→ SOURCE
[start]

Historically, the indebitatus counts only afforded a personal remedy. Hence where the claimant's action would have been brought as an action for money had and received, for money paid, or as a quantum meruit or quantum valebat, the claimant is only entitled to a money award. In short, an action for restitution of unjust enrichment only generates a personal liability: the claimant has no proprietary interest in any specific asset of the defendant.

Academic writers have sought to expand the explanatory power of 'unjust enrichment'. They have suggested that the doctrine of subrogation forms part of the law of unjust enrichment. If correct, this would be an instance of unjust enrichment generating a proprietary remedy. English courts have since accepted that the concept of unjust enrichment has a role to play in subrogation.[2] The English approach has been stridently rejected by the High Court of Australia.[60]

Academic writers such as Professor Birks and Professor Burrows have argued that claims to the traceable substitute of one's property are claims in unjust enrichment.[61] This view has been rejected by the House of Lords.[2][62] They instead held that such claims were a matter of vindicating property rights, a view long associated with Professor Virgo.[63] Even if not (for the foreseeable future) a part of the law of unjust enrichment, a claim to the traceable proceeds of one's property remains part of the law of restitution. The remainder of this section concerns proprietary restitution. Proprietary restitution is where a claimant who is entitled to restitution is awarded a proprietary remedy.

[end]

→ SOURCE DATA

[start]

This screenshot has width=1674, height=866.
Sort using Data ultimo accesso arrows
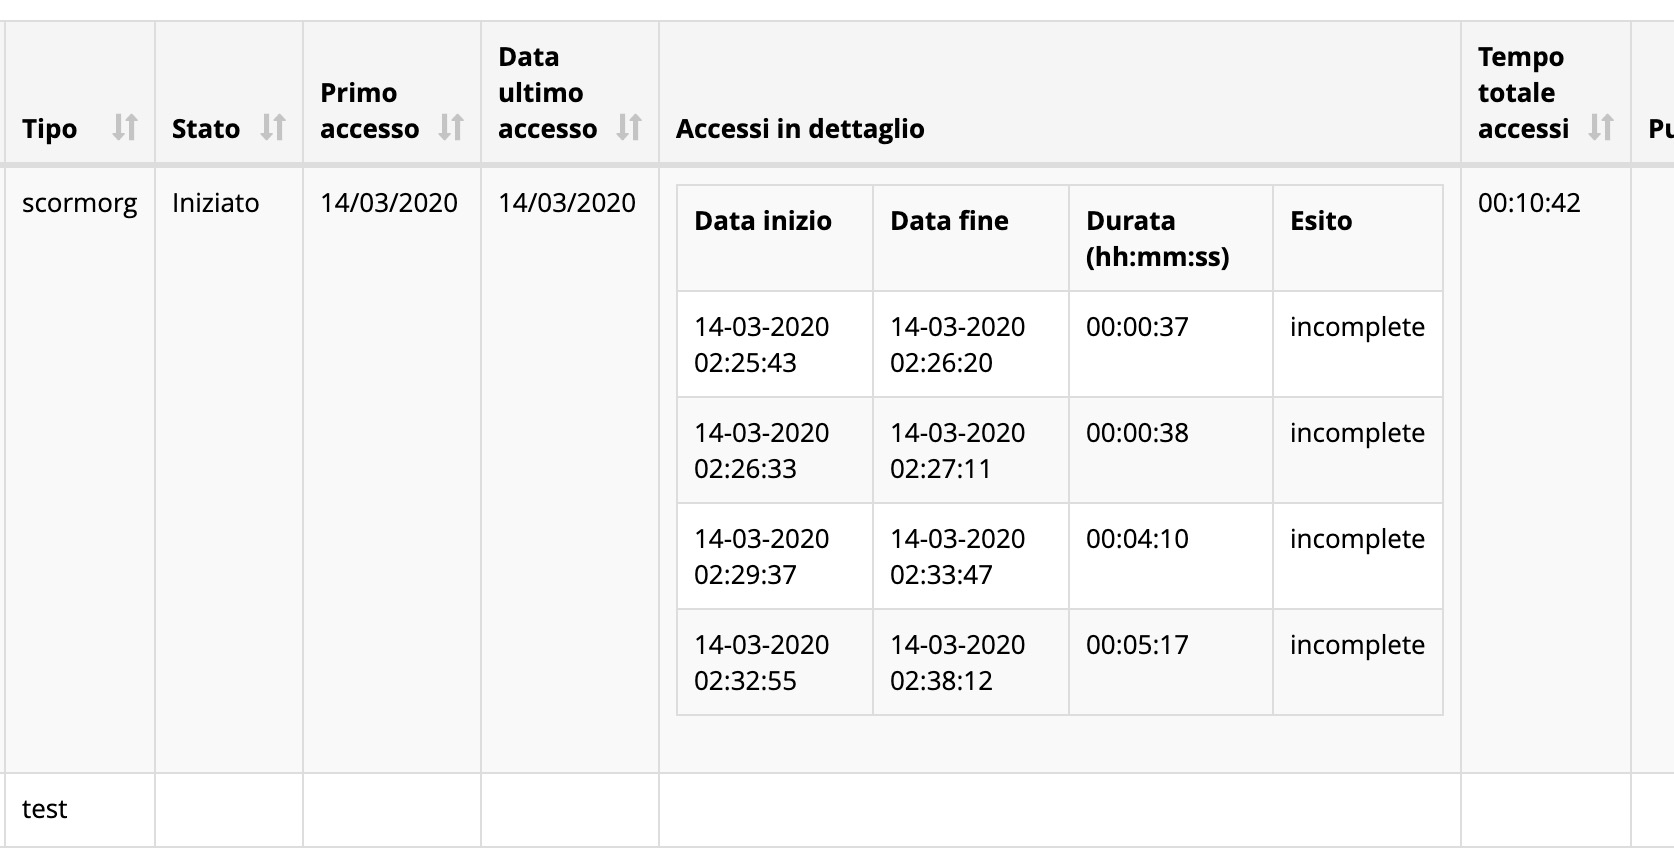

[end]

Return, word for word, the part of the unjust enrichment text that begins at "Academic writers such" and ends after "awarded a proprietary remedy.".

→ ANSWER TO THIS EXERCISE
Academic writers such as Professor Birks and Professor Burrows have argued that claims to the traceable substitute of one's property are claims in unjust enrichment.[61] This view has been rejected by the House of Lords.[2][62] They instead held that such claims were a matter of vindicating property rights, a view long associated with Professor Virgo.[63] Even if not (for the foreseeable future) a part of the law of unjust enrichment, a claim to the traceable proceeds of one's property remains part of the law of restitution. The remainder of this section concerns proprietary restitution. Proprietary restitution is where a claimant who is entitled to restitution is awarded a proprietary remedy.